Le capitalisme a bien des armes pour freiner, écraser, détourner, de telles brèches. Si on analyse le capitalisme comme un système figé, capable de se reproduire en permanence à l’identique, l’espoir serait faible d’imaginer de le dépasser définitivement. Cependant, les tensions du capitalisme ne font que s’accroître et elles génèrent des multitudes de contestations. Le fait que les mouvements contemporains recherchent le plus souvent une forme politique autonome et basiste rend possible la genèse d’une société communiste libertaire c’est-à-dire un monde complètement différent de celui que nous connaissons aujourd’hui. En effet, les formes particulières de vie sociale qui en émergent de tels combats permettent d’envisager une forme de gestion du commun sans un État séparé de la société, avec des modes de gouvernement intégrés à la vie sociale. La production des richesses se réorganisera sur la base du monde actuel et donc conservera des connexions économiques et sociales issues du présent. Ce futur peut donc être un monde fait de multiples mondes interreliés, considéré comme un processus vivant, donc en modification permanente. Le communisme libertaire découlera de ces luttes et de la réappropriation de nos vies sur des territoires où la vie sociale à un sens humain, tout en conservant les liens nécessaires au-delà du localisme géographique. L’idée dès lors n’est plus de choisir entre deux impasses : construire un monde communiste unique voué à l’échec ou bien s’enfermer dans des petites communautés isolées elles aussi vouées à l’échec.
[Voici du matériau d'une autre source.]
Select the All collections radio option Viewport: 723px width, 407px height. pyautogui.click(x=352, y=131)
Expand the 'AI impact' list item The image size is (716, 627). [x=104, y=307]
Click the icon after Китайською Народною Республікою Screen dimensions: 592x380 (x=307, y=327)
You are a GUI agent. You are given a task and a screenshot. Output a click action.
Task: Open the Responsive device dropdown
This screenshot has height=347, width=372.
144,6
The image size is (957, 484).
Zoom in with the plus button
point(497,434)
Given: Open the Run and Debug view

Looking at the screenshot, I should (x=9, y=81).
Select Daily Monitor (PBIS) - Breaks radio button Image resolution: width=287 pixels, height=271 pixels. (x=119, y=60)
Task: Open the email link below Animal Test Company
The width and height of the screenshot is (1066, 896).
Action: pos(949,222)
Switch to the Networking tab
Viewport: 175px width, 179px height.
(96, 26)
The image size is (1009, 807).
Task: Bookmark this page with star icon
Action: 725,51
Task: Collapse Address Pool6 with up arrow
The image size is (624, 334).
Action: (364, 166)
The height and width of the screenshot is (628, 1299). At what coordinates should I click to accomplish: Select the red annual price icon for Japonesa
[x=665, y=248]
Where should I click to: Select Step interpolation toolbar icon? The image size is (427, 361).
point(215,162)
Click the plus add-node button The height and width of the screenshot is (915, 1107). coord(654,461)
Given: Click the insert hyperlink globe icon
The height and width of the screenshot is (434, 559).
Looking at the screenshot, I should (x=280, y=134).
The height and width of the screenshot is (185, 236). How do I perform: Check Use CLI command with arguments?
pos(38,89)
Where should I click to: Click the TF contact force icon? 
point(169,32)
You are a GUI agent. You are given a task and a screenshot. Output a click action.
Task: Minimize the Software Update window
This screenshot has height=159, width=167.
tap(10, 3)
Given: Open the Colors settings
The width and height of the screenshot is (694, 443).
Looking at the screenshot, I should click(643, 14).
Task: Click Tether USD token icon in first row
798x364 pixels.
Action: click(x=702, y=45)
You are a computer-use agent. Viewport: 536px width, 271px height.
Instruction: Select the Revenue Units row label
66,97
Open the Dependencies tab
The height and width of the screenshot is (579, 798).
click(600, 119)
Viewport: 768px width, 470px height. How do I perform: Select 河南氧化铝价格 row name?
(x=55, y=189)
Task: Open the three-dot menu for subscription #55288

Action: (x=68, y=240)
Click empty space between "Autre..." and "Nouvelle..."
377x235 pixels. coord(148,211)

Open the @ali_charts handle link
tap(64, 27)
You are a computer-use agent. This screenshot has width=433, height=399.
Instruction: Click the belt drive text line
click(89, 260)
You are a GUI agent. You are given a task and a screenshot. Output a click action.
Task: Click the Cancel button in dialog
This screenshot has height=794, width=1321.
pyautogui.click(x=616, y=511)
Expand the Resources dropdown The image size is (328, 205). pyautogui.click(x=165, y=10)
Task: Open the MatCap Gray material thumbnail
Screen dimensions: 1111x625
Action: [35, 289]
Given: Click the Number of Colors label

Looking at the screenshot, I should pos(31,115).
Le capitalisme n’est pas infiniment flexible, il a ses propres contradictions. Nous ne connaissons pas le chemin de notre émancipation collective, nous ne savons pas si nous réussirons, mais la dynamique du capitalisme nous permet d’espérer l’amplification des révoltes protéiformes ; un buissonnement de brèches porteur du dépassement du capitalisme. De ces multiples luttes peut naître le futur communisme libertaire. Il faut affirmer notre utopie communiste libertaire et affirmer que cet idéal est déjà inscrit dans toutes ces brèches actuelles, parfois microscopiques, parfois macroscopiques.